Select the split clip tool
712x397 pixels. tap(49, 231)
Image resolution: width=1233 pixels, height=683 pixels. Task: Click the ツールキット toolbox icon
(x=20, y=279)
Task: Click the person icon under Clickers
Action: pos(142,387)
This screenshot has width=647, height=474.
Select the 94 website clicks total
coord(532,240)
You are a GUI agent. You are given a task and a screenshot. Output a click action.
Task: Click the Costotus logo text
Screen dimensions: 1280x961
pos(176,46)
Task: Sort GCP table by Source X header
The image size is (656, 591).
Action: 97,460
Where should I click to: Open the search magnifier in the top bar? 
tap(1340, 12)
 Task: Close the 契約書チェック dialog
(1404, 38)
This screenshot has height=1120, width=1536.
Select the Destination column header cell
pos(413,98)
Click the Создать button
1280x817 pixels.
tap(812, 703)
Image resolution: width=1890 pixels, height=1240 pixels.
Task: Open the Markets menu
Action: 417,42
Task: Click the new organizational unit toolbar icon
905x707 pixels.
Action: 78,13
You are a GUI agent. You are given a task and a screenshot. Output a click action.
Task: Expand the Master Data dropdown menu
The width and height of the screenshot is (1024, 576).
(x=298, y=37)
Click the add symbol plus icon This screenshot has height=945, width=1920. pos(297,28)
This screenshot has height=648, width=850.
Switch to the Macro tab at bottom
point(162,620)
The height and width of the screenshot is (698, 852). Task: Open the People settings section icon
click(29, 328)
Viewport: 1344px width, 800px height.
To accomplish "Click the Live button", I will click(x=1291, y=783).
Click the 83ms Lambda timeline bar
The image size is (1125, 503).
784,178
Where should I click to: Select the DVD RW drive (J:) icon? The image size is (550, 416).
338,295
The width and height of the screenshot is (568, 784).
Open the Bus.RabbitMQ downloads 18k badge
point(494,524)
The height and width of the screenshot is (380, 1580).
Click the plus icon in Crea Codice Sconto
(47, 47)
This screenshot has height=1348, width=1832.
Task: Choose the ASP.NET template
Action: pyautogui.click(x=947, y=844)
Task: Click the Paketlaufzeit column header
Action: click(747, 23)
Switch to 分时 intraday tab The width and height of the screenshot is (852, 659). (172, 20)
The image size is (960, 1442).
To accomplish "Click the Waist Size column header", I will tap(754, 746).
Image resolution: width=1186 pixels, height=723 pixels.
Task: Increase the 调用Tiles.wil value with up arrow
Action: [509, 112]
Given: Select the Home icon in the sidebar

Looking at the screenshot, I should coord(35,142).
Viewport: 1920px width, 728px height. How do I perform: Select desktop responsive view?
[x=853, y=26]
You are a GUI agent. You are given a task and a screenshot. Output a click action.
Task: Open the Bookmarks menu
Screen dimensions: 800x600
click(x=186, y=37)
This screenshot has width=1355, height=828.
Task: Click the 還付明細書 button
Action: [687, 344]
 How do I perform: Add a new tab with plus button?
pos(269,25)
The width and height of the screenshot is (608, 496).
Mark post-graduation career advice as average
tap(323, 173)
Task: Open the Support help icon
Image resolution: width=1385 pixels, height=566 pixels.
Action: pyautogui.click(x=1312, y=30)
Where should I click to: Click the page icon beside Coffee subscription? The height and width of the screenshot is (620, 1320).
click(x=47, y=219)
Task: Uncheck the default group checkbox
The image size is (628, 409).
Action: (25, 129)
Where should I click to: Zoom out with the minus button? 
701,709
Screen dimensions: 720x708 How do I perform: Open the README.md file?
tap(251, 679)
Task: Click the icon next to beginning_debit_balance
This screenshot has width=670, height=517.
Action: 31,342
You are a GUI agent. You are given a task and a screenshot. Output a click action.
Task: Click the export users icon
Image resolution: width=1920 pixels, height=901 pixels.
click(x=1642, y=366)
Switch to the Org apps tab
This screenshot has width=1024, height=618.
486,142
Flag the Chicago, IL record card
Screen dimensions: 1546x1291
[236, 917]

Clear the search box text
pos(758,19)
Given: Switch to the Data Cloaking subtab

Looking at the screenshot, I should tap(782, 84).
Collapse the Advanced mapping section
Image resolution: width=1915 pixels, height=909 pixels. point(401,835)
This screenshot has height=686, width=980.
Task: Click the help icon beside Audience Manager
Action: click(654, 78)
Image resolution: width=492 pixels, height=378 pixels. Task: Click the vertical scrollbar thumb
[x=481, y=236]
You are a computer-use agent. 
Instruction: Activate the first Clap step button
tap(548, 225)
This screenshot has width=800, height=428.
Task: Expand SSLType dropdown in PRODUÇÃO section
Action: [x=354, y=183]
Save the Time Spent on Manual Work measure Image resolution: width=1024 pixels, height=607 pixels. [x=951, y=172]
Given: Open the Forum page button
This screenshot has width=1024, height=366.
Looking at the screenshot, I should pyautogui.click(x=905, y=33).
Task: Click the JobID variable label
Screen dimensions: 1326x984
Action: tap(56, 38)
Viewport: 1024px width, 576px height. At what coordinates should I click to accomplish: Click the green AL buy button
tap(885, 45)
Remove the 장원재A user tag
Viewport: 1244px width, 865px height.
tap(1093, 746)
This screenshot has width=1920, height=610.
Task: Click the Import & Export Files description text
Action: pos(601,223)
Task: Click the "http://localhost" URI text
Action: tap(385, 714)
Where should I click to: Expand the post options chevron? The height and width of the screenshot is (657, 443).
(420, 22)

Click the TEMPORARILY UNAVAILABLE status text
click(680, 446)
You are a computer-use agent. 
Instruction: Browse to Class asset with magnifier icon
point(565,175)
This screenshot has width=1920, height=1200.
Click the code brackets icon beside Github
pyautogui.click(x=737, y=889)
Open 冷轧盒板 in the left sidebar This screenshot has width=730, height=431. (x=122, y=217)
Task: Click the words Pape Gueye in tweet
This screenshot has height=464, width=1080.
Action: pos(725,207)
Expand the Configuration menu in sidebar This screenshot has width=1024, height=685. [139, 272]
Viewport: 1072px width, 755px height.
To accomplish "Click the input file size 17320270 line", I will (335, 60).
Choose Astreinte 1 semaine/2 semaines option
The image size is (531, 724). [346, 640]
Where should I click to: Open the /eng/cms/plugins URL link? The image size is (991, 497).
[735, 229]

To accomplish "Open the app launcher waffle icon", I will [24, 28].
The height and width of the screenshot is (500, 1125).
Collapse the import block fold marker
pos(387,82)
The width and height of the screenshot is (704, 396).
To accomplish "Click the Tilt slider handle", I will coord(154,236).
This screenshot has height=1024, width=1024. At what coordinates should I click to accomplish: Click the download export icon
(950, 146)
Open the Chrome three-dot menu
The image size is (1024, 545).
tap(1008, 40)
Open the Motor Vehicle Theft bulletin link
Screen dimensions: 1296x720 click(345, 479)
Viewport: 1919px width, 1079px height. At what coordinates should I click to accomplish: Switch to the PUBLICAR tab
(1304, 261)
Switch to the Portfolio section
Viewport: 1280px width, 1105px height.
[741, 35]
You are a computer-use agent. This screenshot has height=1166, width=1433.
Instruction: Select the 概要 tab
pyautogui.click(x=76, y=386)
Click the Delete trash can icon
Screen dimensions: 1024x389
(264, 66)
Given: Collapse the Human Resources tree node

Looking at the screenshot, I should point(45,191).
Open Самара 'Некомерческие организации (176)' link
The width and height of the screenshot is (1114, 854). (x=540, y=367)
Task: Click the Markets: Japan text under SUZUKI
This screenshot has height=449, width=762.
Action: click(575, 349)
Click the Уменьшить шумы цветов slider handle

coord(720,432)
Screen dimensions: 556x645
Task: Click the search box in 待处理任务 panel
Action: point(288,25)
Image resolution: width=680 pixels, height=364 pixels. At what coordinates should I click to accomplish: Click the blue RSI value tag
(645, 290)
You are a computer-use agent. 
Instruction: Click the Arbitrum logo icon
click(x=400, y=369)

**TASK DETAILS**
All of the data needs to be reproduced exactly, with no line missing.

**REPLY TO THE TASK**
Select the split clip tool
712x397 pixels. tap(49, 231)
Image resolution: width=1233 pixels, height=683 pixels. Task: Click the ツールキット toolbox icon
(x=20, y=279)
Task: Click the person icon under Clickers
Action: pos(142,387)
This screenshot has width=647, height=474.
Select the 94 website clicks total
coord(532,240)
You are a GUI agent. You are given a task and a screenshot. Output a click action.
Task: Click the Costotus logo text
Screen dimensions: 1280x961
pos(176,46)
Task: Sort GCP table by Source X header
The image size is (656, 591).
Action: 97,460
Where should I click to: Open the search magnifier in the top bar? 
tap(1340, 12)
 Task: Close the 契約書チェック dialog
(1404, 38)
This screenshot has height=1120, width=1536.
Select the Destination column header cell
pos(413,98)
Click the Создать button
1280x817 pixels.
tap(812, 703)
Image resolution: width=1890 pixels, height=1240 pixels.
Task: Open the Markets menu
Action: 417,42
Task: Click the new organizational unit toolbar icon
905x707 pixels.
Action: 78,13
You are a GUI agent. You are given a task and a screenshot. Output a click action.
Task: Expand the Master Data dropdown menu
The width and height of the screenshot is (1024, 576).
(x=298, y=37)
Click the add symbol plus icon This screenshot has height=945, width=1920. pos(297,28)
This screenshot has height=648, width=850.
Switch to the Macro tab at bottom
point(162,620)
The height and width of the screenshot is (698, 852). Task: Open the People settings section icon
click(29, 328)
Viewport: 1344px width, 800px height.
To accomplish "Click the Live button", I will click(x=1291, y=783).
Click the 83ms Lambda timeline bar
The image size is (1125, 503).
784,178
Where should I click to: Select the DVD RW drive (J:) icon? The image size is (550, 416).
338,295
The width and height of the screenshot is (568, 784).
Open the Bus.RabbitMQ downloads 18k badge
point(494,524)
The height and width of the screenshot is (380, 1580).
Click the plus icon in Crea Codice Sconto
(47, 47)
This screenshot has height=1348, width=1832.
Task: Choose the ASP.NET template
Action: pyautogui.click(x=947, y=844)
Task: Click the Paketlaufzeit column header
Action: click(747, 23)
Switch to 分时 intraday tab The width and height of the screenshot is (852, 659). (172, 20)
The image size is (960, 1442).
To accomplish "Click the Waist Size column header", I will tap(754, 746).
Image resolution: width=1186 pixels, height=723 pixels.
Task: Increase the 调用Tiles.wil value with up arrow
Action: [509, 112]
Given: Select the Home icon in the sidebar

Looking at the screenshot, I should coord(35,142).
Viewport: 1920px width, 728px height. How do I perform: Select desktop responsive view?
[x=853, y=26]
You are a GUI agent. You are given a task and a screenshot. Output a click action.
Task: Open the Bookmarks menu
Screen dimensions: 800x600
click(x=186, y=37)
This screenshot has width=1355, height=828.
Task: Click the 還付明細書 button
Action: [687, 344]
 How do I perform: Add a new tab with plus button?
pos(269,25)
The width and height of the screenshot is (608, 496).
Mark post-graduation career advice as average
tap(323, 173)
Task: Open the Support help icon
Image resolution: width=1385 pixels, height=566 pixels.
Action: pyautogui.click(x=1312, y=30)
Where should I click to: Click the page icon beside Coffee subscription? The height and width of the screenshot is (620, 1320).
click(x=47, y=219)
Task: Uncheck the default group checkbox
The image size is (628, 409).
Action: (25, 129)
Where should I click to: Zoom out with the minus button? 
701,709
Screen dimensions: 720x708 How do I perform: Open the README.md file?
tap(251, 679)
Task: Click the icon next to beginning_debit_balance
This screenshot has width=670, height=517.
Action: 31,342
You are a GUI agent. You are given a task and a screenshot. Output a click action.
Task: Click the export users icon
Image resolution: width=1920 pixels, height=901 pixels.
click(x=1642, y=366)
Switch to the Org apps tab
This screenshot has width=1024, height=618.
486,142
Flag the Chicago, IL record card
Screen dimensions: 1546x1291
[236, 917]

Clear the search box text
pos(758,19)
Given: Switch to the Data Cloaking subtab

Looking at the screenshot, I should tap(782, 84).
Collapse the Advanced mapping section
Image resolution: width=1915 pixels, height=909 pixels. point(401,835)
This screenshot has height=686, width=980.
Task: Click the help icon beside Audience Manager
Action: click(654, 78)
Image resolution: width=492 pixels, height=378 pixels. Task: Click the vertical scrollbar thumb
[x=481, y=236]
You are a computer-use agent. 
Instruction: Activate the first Clap step button
tap(548, 225)
This screenshot has width=800, height=428.
Task: Expand SSLType dropdown in PRODUÇÃO section
Action: [x=354, y=183]
Save the Time Spent on Manual Work measure Image resolution: width=1024 pixels, height=607 pixels. [x=951, y=172]
Given: Open the Forum page button
This screenshot has width=1024, height=366.
Looking at the screenshot, I should pyautogui.click(x=905, y=33).
Task: Click the JobID variable label
Screen dimensions: 1326x984
Action: tap(56, 38)
Viewport: 1024px width, 576px height. At what coordinates should I click to accomplish: Click the green AL buy button
tap(885, 45)
Remove the 장원재A user tag
Viewport: 1244px width, 865px height.
tap(1093, 746)
This screenshot has width=1920, height=610.
Task: Click the Import & Export Files description text
Action: pos(601,223)
Task: Click the "http://localhost" URI text
Action: tap(385, 714)
Where should I click to: Expand the post options chevron? The height and width of the screenshot is (657, 443).
(420, 22)

Click the TEMPORARILY UNAVAILABLE status text
click(680, 446)
You are a computer-use agent. 
Instruction: Browse to Class asset with magnifier icon
point(565,175)
This screenshot has width=1920, height=1200.
Click the code brackets icon beside Github
pyautogui.click(x=737, y=889)
Open 冷轧盒板 in the left sidebar This screenshot has width=730, height=431. (x=122, y=217)
Task: Click the words Pape Gueye in tweet
This screenshot has height=464, width=1080.
Action: pos(725,207)
Expand the Configuration menu in sidebar This screenshot has width=1024, height=685. [139, 272]
Viewport: 1072px width, 755px height.
To accomplish "Click the input file size 17320270 line", I will (335, 60).
Choose Astreinte 1 semaine/2 semaines option
The image size is (531, 724). [346, 640]
Where should I click to: Open the /eng/cms/plugins URL link? The image size is (991, 497).
[735, 229]

To accomplish "Open the app launcher waffle icon", I will [24, 28].
The height and width of the screenshot is (500, 1125).
Collapse the import block fold marker
pos(387,82)
The width and height of the screenshot is (704, 396).
To accomplish "Click the Tilt slider handle", I will coord(154,236).
This screenshot has height=1024, width=1024. At what coordinates should I click to accomplish: Click the download export icon
(950, 146)
Open the Chrome three-dot menu
The image size is (1024, 545).
tap(1008, 40)
Open the Motor Vehicle Theft bulletin link
Screen dimensions: 1296x720 click(345, 479)
Viewport: 1919px width, 1079px height. At what coordinates should I click to accomplish: Switch to the PUBLICAR tab
(1304, 261)
Switch to the Portfolio section
Viewport: 1280px width, 1105px height.
[741, 35]
You are a computer-use agent. This screenshot has height=1166, width=1433.
Instruction: Select the 概要 tab
pyautogui.click(x=76, y=386)
Click the Delete trash can icon
Screen dimensions: 1024x389
(264, 66)
Given: Collapse the Human Resources tree node

Looking at the screenshot, I should point(45,191).
Open Самара 'Некомерческие организации (176)' link
The width and height of the screenshot is (1114, 854). (x=540, y=367)
Task: Click the Markets: Japan text under SUZUKI
This screenshot has height=449, width=762.
Action: click(575, 349)
Click the Уменьшить шумы цветов slider handle

coord(720,432)
Screen dimensions: 556x645
Task: Click the search box in 待处理任务 panel
Action: point(288,25)
Image resolution: width=680 pixels, height=364 pixels. At what coordinates should I click to accomplish: Click the blue RSI value tag
(645, 290)
You are a computer-use agent. 
Instruction: Click the Arbitrum logo icon
click(x=400, y=369)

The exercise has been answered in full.